Saved entries »
--
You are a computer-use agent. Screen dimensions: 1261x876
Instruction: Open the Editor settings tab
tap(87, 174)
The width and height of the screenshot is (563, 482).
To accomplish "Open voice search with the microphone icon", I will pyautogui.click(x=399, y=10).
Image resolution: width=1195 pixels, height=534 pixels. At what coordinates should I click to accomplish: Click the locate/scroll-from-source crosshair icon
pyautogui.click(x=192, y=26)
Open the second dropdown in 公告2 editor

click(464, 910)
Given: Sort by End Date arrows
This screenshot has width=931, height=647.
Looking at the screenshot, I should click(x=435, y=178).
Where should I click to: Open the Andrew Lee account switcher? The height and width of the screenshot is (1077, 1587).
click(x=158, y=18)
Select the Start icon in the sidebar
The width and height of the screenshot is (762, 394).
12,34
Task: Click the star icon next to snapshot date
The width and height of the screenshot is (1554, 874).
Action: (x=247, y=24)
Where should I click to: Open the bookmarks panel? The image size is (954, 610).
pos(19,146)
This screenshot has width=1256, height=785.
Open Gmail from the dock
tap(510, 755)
--
What is required » Would you please set down the lines from the one with "Task: Click the" to the end of the data above, exactly and without any other lines?

Output for this task »
Task: Click the star icon next to snapshot date
The width and height of the screenshot is (1554, 874).
Action: (x=247, y=24)
Where should I click to: Open the bookmarks panel? The image size is (954, 610).
pos(19,146)
This screenshot has width=1256, height=785.
Open Gmail from the dock
tap(510, 755)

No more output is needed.